## PROBLEM DETAILS
For this exercise, report every line of the material that includes "will".

----------

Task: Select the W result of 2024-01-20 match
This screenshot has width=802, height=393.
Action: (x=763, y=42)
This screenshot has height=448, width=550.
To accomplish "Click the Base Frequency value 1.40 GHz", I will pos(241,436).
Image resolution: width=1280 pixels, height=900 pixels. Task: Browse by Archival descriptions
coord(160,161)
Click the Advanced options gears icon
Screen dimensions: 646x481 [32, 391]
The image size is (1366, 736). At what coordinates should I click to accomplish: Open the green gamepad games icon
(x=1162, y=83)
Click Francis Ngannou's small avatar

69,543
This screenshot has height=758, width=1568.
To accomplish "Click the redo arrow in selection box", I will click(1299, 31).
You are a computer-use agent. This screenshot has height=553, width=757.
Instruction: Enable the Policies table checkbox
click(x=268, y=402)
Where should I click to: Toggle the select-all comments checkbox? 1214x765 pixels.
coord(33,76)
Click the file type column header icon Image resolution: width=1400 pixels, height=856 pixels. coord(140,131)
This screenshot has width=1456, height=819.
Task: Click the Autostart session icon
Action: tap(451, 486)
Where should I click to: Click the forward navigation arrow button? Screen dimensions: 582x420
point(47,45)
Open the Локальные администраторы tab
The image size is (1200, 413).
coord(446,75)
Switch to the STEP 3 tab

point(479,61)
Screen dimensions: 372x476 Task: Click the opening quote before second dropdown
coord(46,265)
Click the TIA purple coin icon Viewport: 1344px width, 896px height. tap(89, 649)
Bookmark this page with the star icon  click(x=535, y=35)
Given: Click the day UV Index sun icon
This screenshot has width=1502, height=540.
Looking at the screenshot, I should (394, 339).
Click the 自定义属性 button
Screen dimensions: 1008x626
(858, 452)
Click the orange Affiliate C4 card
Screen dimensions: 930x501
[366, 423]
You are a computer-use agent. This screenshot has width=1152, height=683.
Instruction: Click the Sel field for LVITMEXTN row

----------

## FINISHED EXERCISE
To accomplish "Click the Base Frequency value 1.40 GHz", I will pos(241,436).
To accomplish "Click the redo arrow in selection box", I will click(1299, 31).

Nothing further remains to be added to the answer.